=== DATA EXCERPTS ===

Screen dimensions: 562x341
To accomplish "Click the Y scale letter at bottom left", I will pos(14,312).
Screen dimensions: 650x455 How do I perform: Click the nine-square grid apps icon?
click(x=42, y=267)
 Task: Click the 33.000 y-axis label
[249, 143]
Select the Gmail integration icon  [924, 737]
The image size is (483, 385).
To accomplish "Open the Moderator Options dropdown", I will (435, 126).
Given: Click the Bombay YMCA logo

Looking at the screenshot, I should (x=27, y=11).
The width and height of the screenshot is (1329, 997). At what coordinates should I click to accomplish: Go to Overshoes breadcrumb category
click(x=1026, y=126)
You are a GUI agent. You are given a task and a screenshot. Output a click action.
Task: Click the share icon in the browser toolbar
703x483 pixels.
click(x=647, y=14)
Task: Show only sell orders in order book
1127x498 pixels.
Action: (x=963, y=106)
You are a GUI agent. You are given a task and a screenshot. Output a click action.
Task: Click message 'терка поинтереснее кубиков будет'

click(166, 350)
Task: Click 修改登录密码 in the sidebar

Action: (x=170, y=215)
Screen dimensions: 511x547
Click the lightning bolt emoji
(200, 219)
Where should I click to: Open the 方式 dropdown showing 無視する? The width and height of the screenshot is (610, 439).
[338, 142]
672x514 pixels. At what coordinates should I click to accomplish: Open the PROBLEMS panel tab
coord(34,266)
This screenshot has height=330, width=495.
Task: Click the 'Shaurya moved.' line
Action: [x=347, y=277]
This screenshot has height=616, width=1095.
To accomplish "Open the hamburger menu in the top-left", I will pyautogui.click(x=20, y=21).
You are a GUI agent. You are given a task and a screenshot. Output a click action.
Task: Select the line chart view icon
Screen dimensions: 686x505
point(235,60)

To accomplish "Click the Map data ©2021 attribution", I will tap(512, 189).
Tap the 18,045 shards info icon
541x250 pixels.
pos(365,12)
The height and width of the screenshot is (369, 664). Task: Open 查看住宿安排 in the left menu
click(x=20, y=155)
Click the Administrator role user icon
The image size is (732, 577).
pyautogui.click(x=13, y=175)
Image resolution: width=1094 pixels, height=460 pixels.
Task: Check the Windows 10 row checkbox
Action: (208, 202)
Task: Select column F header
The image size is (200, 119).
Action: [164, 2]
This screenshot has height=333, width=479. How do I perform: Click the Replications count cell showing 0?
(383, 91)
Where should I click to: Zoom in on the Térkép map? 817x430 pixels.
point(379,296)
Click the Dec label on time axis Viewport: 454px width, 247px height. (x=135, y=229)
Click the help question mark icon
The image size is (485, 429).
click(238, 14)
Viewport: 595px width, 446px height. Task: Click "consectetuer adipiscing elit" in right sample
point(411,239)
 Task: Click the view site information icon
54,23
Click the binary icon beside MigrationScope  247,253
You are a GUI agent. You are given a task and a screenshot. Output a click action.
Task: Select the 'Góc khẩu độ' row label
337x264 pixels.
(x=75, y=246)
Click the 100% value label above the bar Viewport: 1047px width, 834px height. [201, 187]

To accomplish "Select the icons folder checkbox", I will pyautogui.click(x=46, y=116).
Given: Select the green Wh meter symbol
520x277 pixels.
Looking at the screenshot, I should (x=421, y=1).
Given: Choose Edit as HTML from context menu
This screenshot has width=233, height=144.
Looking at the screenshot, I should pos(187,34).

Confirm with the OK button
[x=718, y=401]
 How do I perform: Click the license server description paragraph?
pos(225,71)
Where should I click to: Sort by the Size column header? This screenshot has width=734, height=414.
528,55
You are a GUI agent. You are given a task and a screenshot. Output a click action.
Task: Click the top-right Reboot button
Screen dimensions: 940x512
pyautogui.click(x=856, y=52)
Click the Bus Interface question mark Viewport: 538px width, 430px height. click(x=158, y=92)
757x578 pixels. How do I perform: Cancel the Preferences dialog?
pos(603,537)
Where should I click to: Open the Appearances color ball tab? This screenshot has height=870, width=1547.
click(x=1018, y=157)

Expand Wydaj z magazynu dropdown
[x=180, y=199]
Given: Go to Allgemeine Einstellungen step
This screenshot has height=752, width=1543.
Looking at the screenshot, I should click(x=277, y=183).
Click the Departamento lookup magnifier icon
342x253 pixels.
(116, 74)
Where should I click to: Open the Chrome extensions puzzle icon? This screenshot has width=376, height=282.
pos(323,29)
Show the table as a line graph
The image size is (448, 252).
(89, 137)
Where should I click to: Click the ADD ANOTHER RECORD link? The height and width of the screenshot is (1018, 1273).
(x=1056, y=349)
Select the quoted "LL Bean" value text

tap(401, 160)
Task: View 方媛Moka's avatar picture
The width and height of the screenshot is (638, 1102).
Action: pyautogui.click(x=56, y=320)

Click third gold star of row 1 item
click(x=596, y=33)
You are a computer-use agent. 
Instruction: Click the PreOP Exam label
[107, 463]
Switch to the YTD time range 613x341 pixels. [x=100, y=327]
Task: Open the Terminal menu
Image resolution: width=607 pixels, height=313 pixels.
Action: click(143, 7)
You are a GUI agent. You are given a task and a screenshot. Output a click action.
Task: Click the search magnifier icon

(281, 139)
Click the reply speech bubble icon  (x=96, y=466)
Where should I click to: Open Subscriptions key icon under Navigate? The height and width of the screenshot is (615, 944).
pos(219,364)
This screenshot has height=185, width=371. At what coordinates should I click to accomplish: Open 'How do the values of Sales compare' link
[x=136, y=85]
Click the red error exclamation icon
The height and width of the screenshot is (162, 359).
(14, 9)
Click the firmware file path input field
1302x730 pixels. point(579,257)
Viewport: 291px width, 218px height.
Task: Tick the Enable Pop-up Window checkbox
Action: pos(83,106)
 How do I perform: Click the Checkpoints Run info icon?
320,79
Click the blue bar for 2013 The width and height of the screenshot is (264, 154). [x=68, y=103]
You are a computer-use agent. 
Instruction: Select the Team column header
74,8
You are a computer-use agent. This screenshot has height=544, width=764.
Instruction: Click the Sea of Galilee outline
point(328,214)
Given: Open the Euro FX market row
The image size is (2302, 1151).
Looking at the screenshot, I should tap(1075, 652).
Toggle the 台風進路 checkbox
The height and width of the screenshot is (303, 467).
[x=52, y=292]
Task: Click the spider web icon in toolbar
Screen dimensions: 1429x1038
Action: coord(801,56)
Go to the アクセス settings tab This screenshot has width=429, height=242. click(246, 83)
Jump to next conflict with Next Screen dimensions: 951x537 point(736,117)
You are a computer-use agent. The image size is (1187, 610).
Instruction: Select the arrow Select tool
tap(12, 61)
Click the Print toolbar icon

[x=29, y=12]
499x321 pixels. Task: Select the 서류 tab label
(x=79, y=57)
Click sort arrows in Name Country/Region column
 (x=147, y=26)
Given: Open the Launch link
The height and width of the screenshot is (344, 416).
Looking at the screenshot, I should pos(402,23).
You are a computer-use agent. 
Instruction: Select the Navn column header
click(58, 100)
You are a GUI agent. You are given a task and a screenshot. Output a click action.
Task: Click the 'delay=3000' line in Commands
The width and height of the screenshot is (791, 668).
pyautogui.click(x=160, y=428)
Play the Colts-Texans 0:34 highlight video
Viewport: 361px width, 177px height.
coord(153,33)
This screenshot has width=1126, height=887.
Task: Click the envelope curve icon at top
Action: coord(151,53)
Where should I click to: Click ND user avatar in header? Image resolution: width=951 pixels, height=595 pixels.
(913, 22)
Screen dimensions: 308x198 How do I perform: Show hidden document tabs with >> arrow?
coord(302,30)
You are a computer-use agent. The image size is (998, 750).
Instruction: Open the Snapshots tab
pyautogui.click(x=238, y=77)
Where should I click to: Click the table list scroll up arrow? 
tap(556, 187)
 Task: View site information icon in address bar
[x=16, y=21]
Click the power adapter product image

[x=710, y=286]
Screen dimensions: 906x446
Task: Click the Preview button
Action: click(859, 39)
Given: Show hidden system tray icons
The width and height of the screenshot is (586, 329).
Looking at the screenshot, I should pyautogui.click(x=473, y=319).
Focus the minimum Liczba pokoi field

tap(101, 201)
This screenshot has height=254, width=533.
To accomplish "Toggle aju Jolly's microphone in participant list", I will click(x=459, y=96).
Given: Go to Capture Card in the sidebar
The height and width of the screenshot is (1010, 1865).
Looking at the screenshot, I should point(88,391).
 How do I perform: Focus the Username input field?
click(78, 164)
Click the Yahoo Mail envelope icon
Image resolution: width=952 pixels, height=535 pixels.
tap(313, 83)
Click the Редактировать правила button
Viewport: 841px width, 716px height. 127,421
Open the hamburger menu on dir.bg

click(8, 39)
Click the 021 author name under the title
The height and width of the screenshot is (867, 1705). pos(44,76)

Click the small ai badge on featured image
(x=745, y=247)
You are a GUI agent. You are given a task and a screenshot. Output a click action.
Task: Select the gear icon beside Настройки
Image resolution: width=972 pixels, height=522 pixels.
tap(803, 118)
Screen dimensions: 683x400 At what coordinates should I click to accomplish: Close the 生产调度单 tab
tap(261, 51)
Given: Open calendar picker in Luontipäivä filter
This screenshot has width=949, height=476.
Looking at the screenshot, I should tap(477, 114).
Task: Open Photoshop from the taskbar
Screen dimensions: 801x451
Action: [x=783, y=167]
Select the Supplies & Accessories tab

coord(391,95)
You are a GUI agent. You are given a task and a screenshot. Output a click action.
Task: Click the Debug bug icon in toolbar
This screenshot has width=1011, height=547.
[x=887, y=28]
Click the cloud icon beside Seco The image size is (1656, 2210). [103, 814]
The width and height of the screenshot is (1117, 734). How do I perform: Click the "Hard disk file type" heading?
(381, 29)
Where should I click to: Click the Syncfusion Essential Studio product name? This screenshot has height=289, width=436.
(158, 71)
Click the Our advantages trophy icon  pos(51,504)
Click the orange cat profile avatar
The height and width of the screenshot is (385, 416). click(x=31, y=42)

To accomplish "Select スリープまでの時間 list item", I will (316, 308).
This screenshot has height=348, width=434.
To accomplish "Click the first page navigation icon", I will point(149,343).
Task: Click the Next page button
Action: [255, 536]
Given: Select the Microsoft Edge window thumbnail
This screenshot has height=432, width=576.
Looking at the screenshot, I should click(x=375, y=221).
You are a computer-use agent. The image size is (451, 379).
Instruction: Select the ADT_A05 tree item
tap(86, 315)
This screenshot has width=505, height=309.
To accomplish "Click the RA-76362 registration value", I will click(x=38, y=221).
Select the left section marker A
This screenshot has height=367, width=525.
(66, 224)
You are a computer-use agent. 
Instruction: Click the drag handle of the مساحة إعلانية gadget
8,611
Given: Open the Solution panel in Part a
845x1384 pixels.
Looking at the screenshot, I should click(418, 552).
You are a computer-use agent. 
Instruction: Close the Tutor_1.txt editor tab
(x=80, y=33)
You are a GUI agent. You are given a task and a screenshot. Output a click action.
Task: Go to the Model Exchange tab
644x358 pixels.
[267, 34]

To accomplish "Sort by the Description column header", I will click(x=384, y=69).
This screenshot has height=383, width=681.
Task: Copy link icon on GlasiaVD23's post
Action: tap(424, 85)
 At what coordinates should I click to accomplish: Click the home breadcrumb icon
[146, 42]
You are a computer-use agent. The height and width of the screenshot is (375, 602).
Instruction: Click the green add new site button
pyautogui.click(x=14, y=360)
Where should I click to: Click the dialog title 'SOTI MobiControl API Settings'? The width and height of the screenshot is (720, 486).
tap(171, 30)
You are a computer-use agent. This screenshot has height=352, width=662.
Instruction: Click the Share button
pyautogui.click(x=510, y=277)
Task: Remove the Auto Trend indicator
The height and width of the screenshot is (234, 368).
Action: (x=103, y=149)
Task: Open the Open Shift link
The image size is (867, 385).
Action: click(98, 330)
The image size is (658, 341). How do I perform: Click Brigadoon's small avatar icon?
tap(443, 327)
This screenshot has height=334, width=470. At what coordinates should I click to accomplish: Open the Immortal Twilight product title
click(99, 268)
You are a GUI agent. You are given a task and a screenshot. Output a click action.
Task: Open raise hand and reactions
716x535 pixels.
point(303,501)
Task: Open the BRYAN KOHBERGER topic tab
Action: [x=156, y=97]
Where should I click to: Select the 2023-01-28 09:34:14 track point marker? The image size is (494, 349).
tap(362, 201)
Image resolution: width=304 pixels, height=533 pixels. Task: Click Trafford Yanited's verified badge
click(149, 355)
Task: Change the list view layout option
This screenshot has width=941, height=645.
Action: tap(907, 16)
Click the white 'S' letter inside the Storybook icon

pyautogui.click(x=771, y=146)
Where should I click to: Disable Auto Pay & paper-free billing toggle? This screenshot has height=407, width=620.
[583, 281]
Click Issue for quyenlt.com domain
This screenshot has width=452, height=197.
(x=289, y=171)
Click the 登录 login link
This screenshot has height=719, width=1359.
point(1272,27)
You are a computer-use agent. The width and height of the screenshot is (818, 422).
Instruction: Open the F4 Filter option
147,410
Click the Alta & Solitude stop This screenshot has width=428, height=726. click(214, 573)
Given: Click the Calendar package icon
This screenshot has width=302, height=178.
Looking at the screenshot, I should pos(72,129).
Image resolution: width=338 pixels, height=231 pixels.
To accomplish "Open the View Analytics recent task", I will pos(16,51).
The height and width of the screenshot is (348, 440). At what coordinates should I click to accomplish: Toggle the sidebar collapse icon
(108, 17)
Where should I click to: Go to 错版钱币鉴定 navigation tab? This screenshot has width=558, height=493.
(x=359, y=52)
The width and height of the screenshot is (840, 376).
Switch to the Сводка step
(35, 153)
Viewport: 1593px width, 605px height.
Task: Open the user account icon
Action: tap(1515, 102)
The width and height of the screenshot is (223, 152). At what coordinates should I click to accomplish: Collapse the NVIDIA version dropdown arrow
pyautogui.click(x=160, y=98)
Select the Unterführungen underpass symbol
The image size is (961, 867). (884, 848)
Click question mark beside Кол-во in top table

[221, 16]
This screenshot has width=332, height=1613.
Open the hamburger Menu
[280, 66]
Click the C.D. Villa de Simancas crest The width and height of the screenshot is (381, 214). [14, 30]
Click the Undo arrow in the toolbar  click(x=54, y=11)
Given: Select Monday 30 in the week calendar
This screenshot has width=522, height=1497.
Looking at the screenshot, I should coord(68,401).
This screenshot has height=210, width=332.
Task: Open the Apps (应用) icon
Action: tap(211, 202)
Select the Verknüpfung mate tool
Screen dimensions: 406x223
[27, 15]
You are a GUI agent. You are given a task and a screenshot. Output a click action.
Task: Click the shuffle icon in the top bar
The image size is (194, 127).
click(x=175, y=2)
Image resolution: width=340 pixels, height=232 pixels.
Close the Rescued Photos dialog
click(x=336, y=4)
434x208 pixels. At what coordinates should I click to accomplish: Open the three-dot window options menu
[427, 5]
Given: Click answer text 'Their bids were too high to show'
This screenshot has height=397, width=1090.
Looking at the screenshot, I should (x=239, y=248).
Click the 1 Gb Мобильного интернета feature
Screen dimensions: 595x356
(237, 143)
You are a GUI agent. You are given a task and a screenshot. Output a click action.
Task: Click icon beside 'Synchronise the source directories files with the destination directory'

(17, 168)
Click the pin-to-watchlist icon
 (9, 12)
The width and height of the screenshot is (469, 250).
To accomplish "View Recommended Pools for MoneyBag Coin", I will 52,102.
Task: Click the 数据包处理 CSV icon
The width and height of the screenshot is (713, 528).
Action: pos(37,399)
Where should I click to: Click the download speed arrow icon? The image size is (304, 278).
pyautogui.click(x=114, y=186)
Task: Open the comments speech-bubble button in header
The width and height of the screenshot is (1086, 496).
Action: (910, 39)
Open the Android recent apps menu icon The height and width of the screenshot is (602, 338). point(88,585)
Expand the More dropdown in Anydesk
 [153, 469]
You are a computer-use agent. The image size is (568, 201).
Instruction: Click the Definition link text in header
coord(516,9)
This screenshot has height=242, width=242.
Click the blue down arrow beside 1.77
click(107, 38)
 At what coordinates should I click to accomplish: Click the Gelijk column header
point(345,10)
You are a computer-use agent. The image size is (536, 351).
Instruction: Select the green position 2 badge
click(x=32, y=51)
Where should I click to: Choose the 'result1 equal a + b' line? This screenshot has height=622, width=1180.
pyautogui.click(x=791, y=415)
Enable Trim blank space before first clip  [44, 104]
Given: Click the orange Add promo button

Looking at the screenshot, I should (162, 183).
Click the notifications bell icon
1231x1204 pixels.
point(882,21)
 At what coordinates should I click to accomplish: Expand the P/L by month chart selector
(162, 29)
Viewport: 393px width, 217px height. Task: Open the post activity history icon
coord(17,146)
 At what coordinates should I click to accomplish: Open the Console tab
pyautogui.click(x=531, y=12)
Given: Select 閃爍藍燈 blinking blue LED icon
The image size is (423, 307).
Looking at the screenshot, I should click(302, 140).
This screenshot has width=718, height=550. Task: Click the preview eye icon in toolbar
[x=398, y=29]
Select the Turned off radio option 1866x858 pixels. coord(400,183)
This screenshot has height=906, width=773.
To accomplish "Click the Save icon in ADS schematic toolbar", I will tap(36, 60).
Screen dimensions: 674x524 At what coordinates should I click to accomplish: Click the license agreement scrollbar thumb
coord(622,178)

=== EXERCISE PROMPT ===
Look for the string "recent" in the data above and return every line that has it.

=== EXERCISE RESPONSE ===
To accomplish "Open the View Analytics recent task", I will pos(16,51).
Open the Android recent apps menu icon The height and width of the screenshot is (602, 338). point(88,585)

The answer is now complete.